Wäre ich in der Jury irgend eines Buchpreises, dann würde ich für dieses Buch die Fahne schwenken. Ein Buch in überraschender Sprache, einem Sound, der mich betört, mit Sätzen, die mich berauschen und einer Konstruktion, die fasziniert. Ein Buch mit vielen Ebenen, Schichten, die sich dem oberflächlichen Lesen entziehen, mit Bildern, die in ihrer Intensität bewegen, einer Bedeutsamkeit, die weit über den Nabel der Schriftstellerin hinausgeht. Ein Buch, das gleichermassen erzählt und Fragen stellt, das mich auf ganz verschiedenen Ebenen mitnimmt und nicht zuletzt von erhellender Klarsichtigkeit und dem brennenden Wunsch, die Welt zu verstehen.

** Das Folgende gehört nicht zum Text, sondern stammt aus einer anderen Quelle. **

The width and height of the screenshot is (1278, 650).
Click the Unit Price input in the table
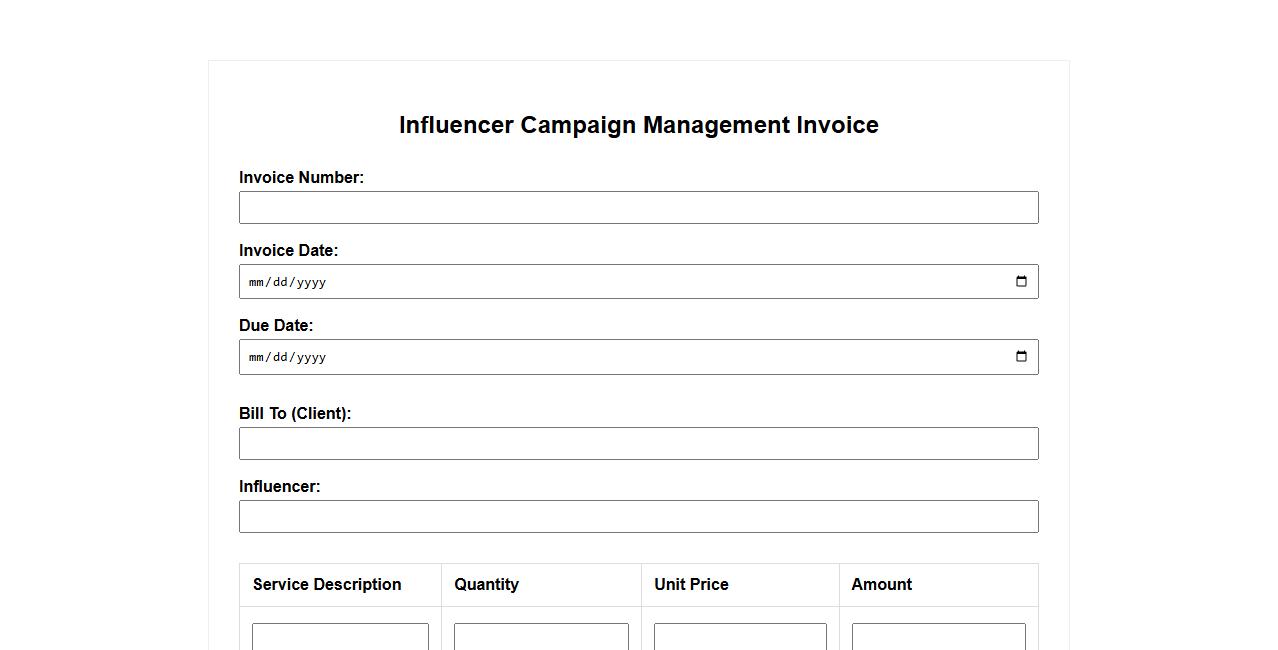pos(740,637)
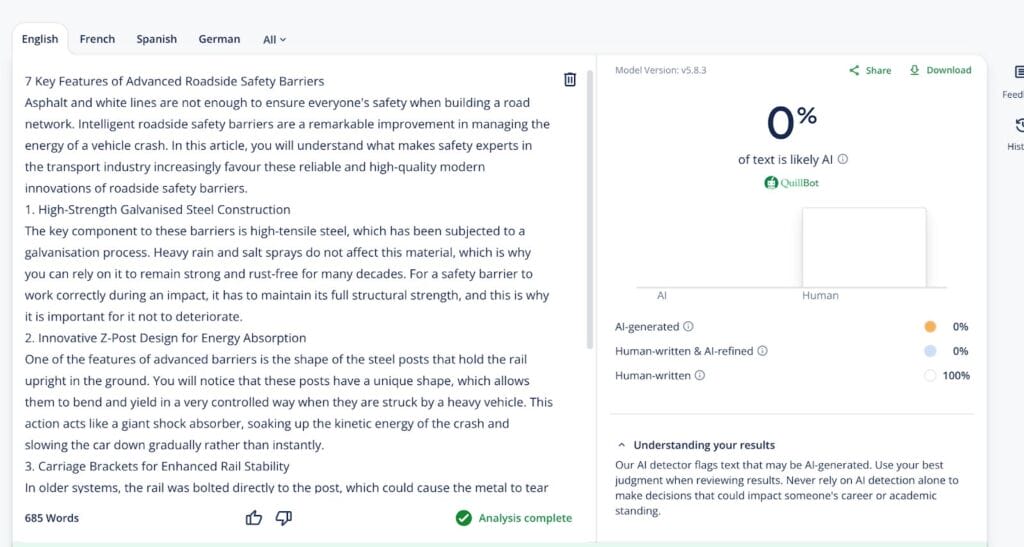Click info icon next to AI-generated

[x=689, y=327]

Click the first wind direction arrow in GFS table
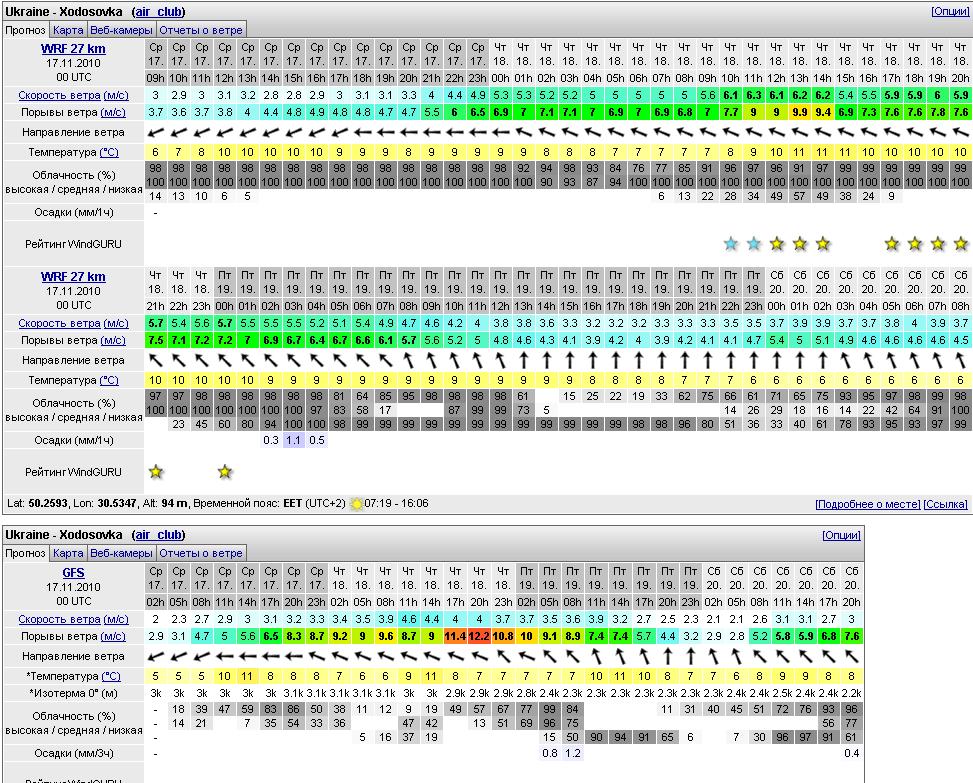pos(156,656)
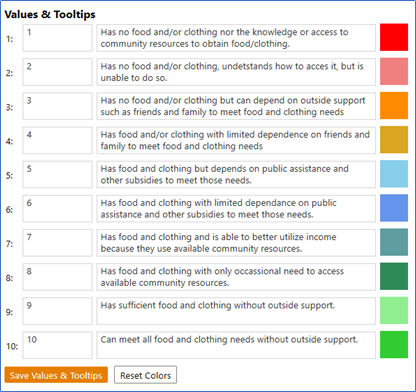Edit tooltip 'undetstands how to acces it'
This screenshot has height=392, width=416.
coord(236,72)
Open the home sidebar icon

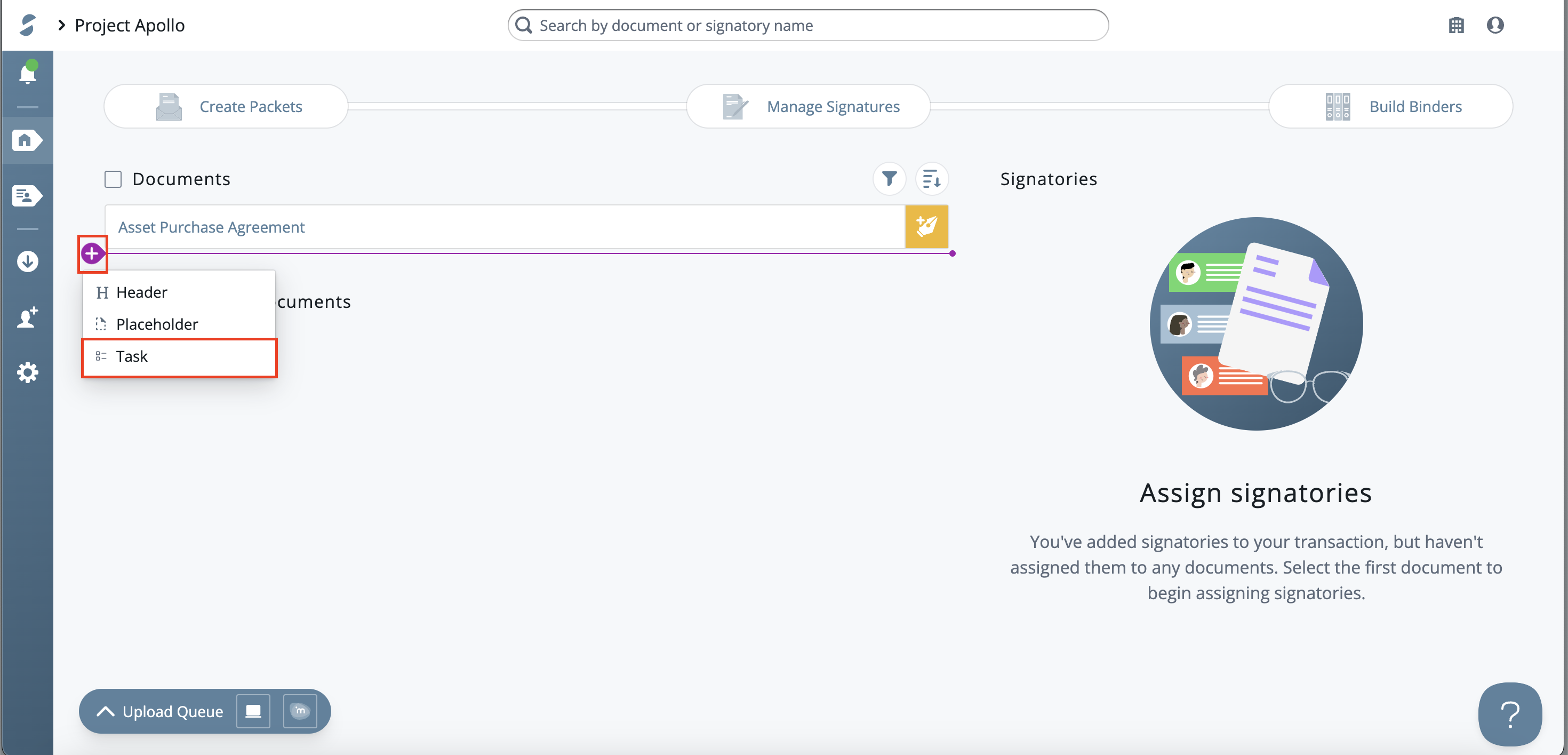[27, 141]
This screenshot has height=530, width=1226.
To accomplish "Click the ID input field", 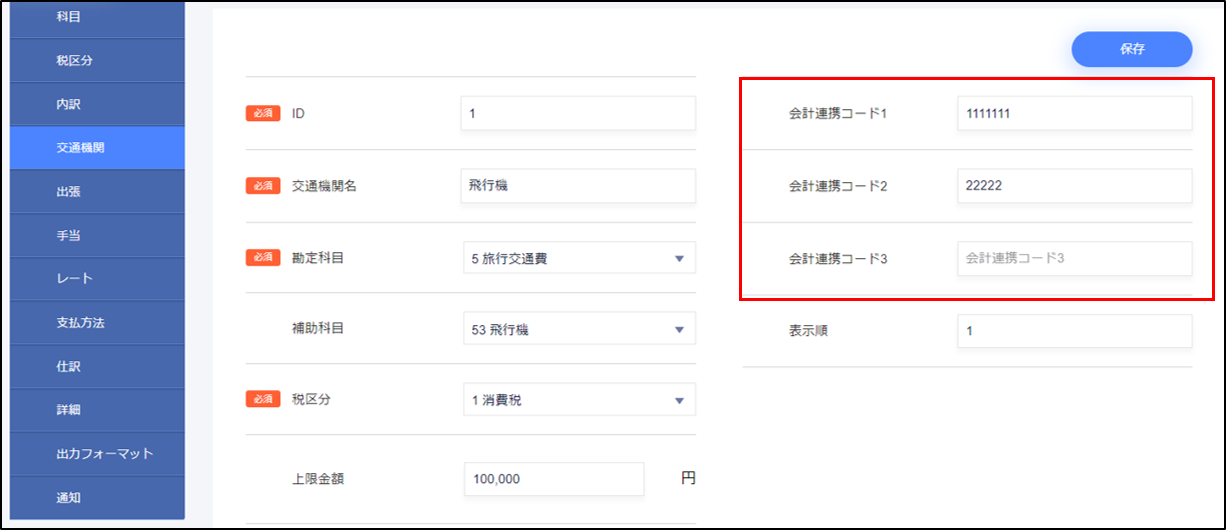I will pos(578,114).
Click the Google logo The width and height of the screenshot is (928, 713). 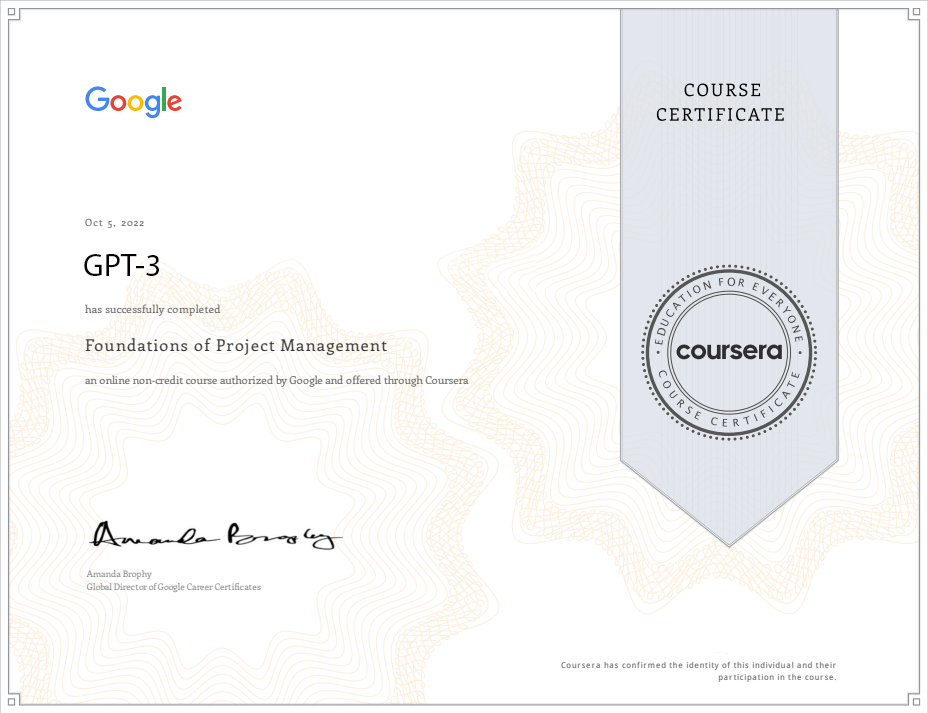click(133, 102)
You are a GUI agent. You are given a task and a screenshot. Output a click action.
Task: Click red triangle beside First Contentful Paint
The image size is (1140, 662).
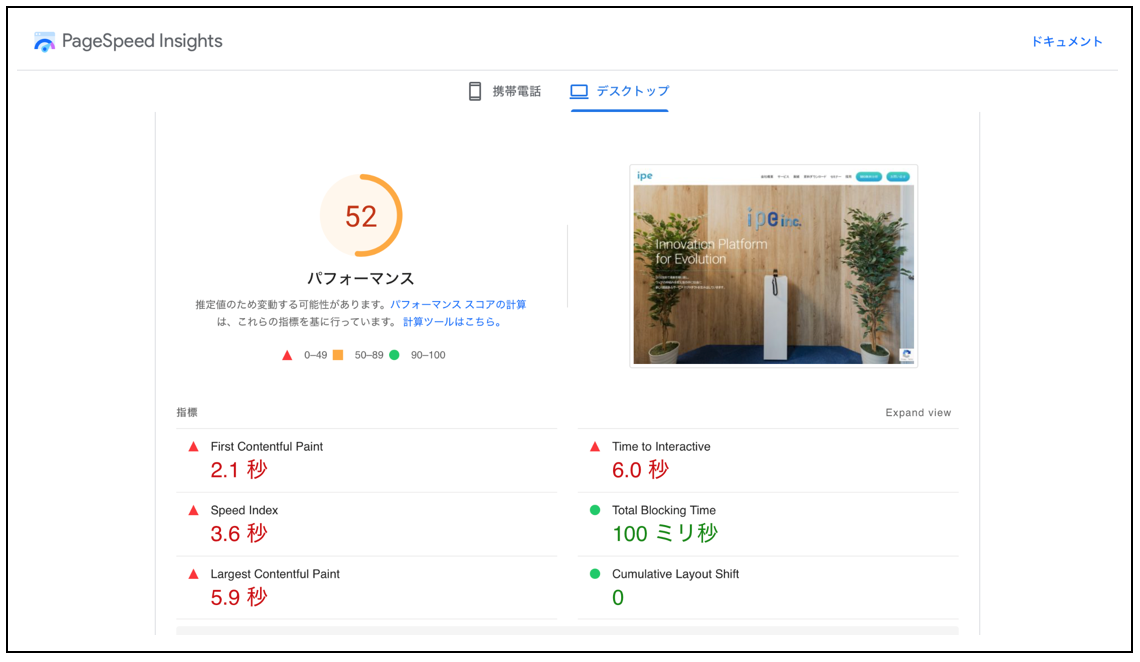click(194, 447)
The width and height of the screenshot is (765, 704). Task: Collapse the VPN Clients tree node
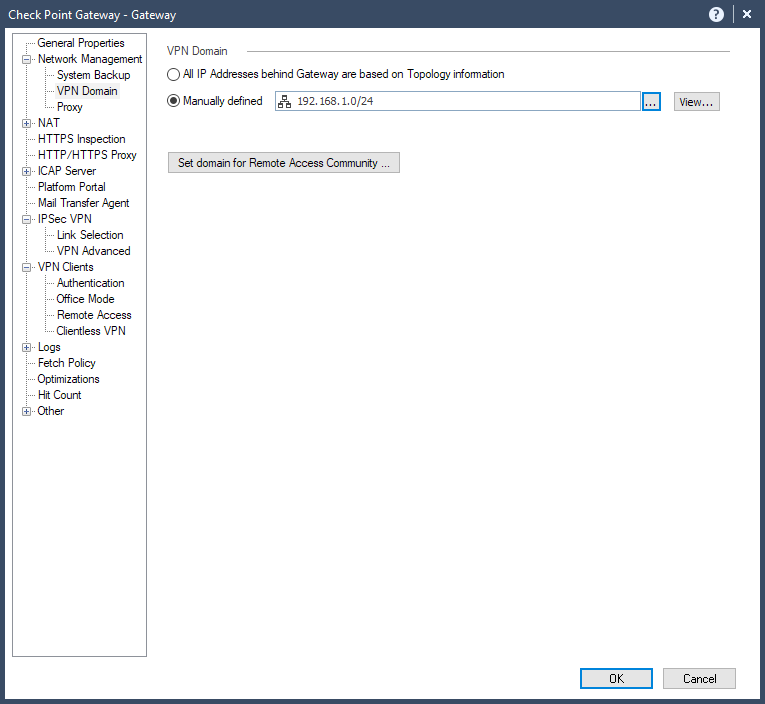click(x=27, y=267)
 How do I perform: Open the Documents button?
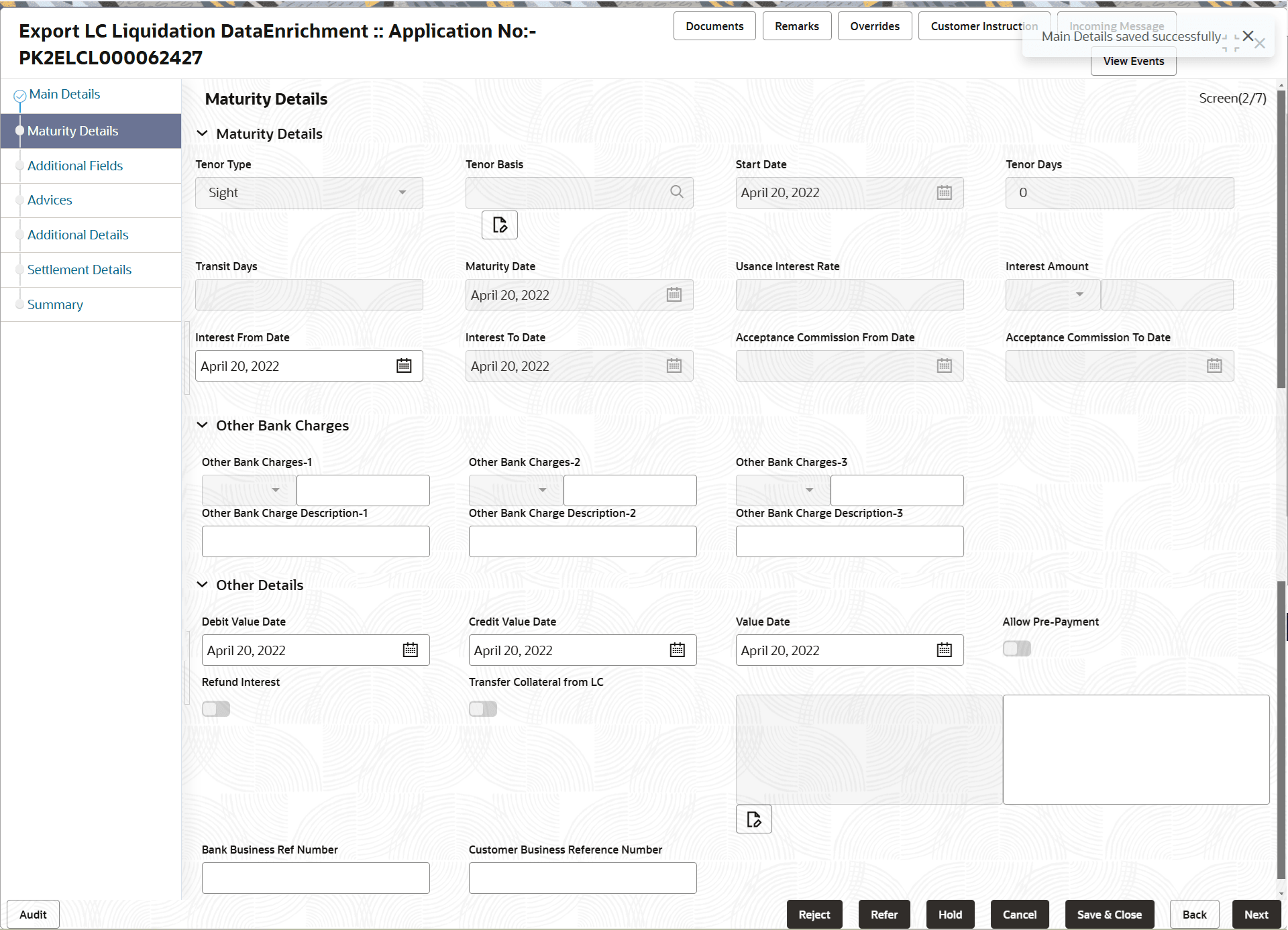coord(714,26)
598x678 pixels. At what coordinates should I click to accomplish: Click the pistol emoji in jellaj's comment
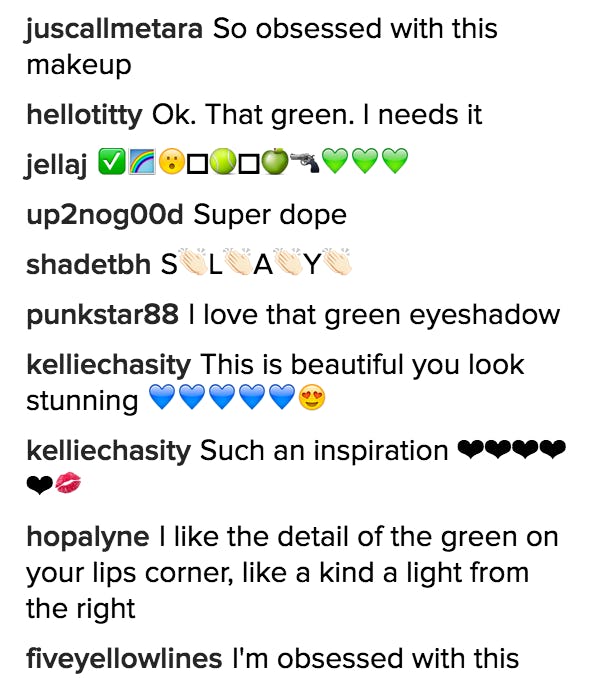coord(304,162)
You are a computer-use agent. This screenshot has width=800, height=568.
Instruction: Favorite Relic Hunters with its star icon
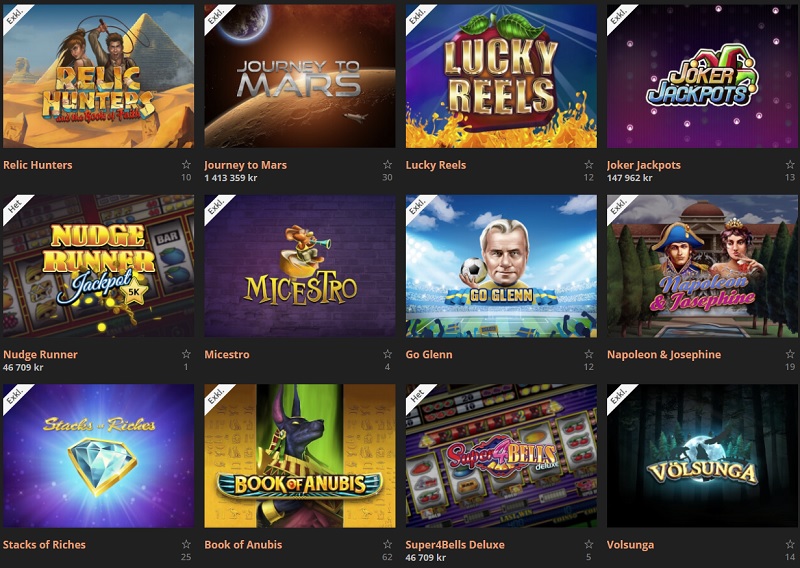pyautogui.click(x=186, y=164)
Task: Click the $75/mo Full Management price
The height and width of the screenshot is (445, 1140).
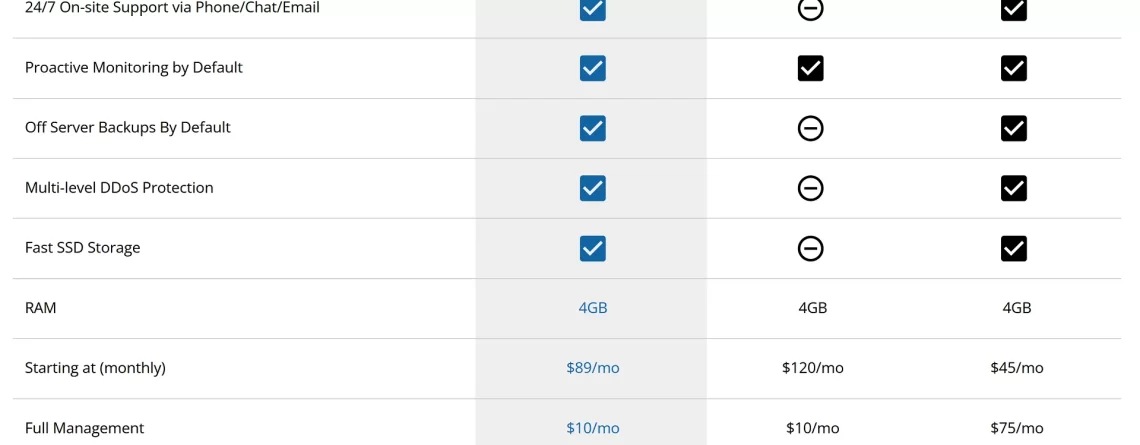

„Die Vergangenheit ist nicht tot. Sie lächelt mich an. Sie lockt mich, sie schneidet mir Grimassen, sie lallt und flüstert, erinnere dich, stammelt sie, damit du vergessen lernst.“
Beatrix Langner erzählt von einer Familie im Nachkriegsdeutschland, irgendwo in der Provinz, wo alle versuchten, ein Stück des Aufschwungs, des Wirtschaftswunders zu ergattern. Sie erzählt von verschwundenen Landschaften, nicht nur jenen, die in den Seelen der Menschen durch den Krieg zerstört wurden, sondern wortgewaltig von jenen Landschaften und Landstrichen, die der Kohletagebau im Dienste des Fortschritts Schicht für Schicht wegfrisst und riesige Löcher hinterlässt. Von Wäldern, Dörfern, Friedhöfen, kleinen Ortschaften, die untergingen, sich in Nichts auflösten, von den grossen Löchern geschluckt wurden. Von den Sedimenten der Zeit, die nicht verbergen können, die nichts verbergen können, die einem im Bewusstsein durch die Landschaft gehen lassen, dass da viel zurückgelassen wurde; Leben, Liebe, Leidenschaft. Dass alles, was uns umgibt, von dem durchsetzt ist, was von all den Leben zuvor übrig geblieben ist.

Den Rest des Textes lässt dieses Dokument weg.